Roosevelt was more interested in regulating corporations than breaking them apart. Besides, the courts were slow and unpredictable. However, his successor after 1908, William Howard Taft, firmly believed in court-oriented trust-busting and during his four years in office more than doubled the quantity of monopoly break-ups that occurred during Roosevelt’s seven years in office. Taft notably went after Carnegie’s U.S. Steel, the world’s first billion-dollar corporation formed from the consolidation of nearly every major American steel producer.

Trust-busting and the handling of monopolies dominated the election of 1912. When the Republican Party spurned Roosevelt’s return to politics and renominated the incumbent Taft, Roosevelt left and formed his own coalition, the Progressive, or “Bull-Moose,” Party. Whereas Taft took an all-encompassing view on the illegality of monopolies, Roosevelt adopted a “New Nationalism” program, which once again emphasized the regulation of already existing corporations, or, the expansion of federal power over the economy. In contrast, Woodrow Wilson, the Democratic Party nominee, emphasized in his “New Freedom” agenda neither trust-busting or federal regulation but rather small business incentives so that individual companies could increase their competitive chances. Yet once he won the election, Wilson edged near to Roosevelt’s position, signing the Clayton Anti-Trust Act of 1914. The Clayton Anti-Trust Act substantially enhanced the Sherman Act, specifically regulating mergers, price discrimination, and protecting labor’s access to collective bargaining and related strategies of picketing, boycotting, and protesting.

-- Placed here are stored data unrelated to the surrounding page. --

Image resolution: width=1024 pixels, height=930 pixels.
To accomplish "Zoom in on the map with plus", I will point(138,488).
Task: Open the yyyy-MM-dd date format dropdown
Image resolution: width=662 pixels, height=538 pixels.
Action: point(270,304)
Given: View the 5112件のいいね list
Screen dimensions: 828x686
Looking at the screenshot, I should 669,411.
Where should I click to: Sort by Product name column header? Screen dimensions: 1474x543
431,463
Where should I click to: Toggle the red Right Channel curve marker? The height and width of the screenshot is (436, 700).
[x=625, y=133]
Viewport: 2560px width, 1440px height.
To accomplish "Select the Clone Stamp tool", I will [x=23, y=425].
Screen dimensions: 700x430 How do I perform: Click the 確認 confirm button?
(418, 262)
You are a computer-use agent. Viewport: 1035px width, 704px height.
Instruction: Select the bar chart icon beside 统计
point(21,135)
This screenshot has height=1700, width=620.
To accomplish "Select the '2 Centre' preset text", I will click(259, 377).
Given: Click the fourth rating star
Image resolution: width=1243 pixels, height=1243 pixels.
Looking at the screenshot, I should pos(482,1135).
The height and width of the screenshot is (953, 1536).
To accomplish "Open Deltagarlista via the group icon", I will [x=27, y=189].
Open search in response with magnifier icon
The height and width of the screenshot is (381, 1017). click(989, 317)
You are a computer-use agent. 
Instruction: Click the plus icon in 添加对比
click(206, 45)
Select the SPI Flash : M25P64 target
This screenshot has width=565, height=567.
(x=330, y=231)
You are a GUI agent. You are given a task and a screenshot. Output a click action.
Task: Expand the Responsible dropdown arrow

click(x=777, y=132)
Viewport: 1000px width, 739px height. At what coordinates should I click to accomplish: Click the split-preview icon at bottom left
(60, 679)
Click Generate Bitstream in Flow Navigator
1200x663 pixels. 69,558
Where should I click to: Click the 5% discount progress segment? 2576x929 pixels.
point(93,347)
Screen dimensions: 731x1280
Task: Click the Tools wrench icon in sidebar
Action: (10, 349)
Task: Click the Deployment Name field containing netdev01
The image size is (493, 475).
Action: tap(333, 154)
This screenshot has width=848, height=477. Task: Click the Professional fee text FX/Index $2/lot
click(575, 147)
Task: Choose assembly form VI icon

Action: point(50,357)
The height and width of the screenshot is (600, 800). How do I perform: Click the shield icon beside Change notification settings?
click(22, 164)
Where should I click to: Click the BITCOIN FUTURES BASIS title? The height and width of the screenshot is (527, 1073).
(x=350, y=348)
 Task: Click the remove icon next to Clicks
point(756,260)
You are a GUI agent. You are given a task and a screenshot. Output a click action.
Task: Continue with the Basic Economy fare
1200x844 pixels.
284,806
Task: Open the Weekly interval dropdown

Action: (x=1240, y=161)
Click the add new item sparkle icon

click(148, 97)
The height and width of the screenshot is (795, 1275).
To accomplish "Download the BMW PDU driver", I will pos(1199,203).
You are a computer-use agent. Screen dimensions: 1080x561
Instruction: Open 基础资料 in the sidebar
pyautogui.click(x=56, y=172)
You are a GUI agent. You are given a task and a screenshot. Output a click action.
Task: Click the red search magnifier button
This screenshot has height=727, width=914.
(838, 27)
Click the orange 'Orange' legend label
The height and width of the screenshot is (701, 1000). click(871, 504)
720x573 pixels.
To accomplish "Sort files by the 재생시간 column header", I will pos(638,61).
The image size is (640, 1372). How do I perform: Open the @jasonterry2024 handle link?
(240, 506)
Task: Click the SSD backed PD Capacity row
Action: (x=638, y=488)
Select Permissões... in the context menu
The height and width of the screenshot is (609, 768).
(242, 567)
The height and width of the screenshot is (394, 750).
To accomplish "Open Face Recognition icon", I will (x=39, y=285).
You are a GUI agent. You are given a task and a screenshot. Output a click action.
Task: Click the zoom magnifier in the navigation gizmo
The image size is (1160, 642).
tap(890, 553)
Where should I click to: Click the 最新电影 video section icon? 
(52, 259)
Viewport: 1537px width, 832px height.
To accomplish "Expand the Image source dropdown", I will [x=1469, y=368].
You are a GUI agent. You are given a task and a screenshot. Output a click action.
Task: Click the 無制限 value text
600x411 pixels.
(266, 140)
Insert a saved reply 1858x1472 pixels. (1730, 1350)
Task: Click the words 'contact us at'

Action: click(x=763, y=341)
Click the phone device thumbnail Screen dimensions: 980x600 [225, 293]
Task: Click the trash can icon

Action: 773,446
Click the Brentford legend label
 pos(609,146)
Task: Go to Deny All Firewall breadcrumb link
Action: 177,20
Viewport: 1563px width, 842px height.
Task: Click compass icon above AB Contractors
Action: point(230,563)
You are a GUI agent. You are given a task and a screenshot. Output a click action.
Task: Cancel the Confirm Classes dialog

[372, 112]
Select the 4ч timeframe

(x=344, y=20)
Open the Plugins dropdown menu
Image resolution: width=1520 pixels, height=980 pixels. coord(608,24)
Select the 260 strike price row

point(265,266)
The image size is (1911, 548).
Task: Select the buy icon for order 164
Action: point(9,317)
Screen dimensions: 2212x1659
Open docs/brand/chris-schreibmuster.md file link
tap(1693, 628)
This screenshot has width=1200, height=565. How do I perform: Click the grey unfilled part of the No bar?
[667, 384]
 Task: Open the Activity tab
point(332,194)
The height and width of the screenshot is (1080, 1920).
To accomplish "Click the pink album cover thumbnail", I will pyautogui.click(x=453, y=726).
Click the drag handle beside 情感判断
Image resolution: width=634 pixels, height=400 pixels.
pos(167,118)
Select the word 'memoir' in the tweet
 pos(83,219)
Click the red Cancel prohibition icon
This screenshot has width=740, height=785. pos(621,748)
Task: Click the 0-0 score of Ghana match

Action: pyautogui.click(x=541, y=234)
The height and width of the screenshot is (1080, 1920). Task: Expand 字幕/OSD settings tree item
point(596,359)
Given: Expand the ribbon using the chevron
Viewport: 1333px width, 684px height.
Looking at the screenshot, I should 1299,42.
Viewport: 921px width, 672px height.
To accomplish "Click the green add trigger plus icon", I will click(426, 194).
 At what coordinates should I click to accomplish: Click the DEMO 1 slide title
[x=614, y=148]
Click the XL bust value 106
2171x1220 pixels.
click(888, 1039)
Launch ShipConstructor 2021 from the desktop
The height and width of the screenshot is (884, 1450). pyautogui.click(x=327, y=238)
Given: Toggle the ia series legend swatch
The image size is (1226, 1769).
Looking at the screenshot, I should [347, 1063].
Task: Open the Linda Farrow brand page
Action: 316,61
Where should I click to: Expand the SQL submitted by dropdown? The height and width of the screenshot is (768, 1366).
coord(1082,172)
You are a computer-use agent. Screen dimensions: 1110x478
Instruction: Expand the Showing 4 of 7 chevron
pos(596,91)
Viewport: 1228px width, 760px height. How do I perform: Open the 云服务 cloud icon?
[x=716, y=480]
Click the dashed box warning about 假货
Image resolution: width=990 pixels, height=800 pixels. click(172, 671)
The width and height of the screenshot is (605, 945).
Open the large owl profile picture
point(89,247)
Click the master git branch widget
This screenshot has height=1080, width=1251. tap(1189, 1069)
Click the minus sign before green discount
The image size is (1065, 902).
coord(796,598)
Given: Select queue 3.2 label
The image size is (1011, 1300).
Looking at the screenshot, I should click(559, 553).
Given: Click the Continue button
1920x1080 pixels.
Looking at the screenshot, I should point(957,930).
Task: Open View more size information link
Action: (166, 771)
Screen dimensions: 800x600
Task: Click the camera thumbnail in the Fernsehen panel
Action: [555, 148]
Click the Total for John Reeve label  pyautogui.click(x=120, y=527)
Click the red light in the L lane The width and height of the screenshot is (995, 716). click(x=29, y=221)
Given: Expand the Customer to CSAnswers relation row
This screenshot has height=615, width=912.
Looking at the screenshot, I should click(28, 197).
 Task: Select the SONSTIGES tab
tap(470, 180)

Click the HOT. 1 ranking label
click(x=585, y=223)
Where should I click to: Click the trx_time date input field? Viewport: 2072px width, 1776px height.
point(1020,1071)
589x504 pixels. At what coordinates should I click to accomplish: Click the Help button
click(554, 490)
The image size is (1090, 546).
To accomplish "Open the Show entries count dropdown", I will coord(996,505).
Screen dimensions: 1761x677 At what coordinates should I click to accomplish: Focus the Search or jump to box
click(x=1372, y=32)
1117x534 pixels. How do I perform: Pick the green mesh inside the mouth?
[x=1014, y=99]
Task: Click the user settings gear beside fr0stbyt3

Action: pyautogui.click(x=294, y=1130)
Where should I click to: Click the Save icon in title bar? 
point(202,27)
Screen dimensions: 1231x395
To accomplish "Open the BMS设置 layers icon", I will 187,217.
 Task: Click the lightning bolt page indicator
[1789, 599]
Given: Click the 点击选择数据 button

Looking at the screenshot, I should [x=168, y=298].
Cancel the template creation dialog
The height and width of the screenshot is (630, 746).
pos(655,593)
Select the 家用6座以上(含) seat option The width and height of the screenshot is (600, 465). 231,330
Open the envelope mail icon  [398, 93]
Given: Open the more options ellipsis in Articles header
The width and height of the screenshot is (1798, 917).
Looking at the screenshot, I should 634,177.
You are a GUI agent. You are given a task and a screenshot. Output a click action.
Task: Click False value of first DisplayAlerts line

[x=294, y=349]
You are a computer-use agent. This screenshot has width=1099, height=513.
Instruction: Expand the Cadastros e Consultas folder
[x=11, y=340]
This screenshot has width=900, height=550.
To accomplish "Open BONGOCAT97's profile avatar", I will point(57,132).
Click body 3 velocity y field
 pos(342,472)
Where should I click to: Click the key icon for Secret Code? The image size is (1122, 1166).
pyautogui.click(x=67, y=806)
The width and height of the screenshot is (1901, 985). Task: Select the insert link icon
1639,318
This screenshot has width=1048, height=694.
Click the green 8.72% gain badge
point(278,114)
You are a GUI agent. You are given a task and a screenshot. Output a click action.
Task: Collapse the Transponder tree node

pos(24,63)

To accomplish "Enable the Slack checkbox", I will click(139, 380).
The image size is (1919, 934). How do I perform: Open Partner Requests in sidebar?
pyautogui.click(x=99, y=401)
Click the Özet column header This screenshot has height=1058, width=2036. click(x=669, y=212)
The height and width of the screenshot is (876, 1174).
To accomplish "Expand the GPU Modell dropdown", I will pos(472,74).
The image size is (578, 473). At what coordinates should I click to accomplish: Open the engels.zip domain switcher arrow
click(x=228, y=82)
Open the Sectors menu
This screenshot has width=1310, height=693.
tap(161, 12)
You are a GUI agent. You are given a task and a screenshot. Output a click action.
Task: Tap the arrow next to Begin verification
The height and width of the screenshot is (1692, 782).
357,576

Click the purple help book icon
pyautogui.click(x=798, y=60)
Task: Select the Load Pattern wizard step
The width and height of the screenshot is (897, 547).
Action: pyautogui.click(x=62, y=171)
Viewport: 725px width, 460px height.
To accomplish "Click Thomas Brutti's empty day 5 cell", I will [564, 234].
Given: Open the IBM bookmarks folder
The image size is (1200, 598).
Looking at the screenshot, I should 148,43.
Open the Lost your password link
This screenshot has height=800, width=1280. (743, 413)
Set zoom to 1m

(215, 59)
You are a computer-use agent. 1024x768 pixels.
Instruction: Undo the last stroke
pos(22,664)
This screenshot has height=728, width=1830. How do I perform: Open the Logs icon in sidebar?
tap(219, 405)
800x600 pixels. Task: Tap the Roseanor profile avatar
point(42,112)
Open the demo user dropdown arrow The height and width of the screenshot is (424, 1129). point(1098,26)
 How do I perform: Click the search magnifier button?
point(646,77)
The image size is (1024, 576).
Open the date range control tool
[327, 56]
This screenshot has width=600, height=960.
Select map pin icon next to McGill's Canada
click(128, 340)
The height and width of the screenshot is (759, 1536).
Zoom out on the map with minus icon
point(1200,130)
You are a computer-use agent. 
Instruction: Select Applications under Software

Congress further created the Federal Trade Commission to enforce the Clayton Act, ensuring at least some measure of implementation/

While the three presidents—Roosevelt, Taft and Wilson—pushed the development and enforcement of anti-trust law, their commitments were uneven, and trust-busting itself manifested the political pressure put on politicians by the workers and farmers and progressive writers who so strongly drew attention to the ramifications of trusts and corporate capital on the lives of everyday Americans.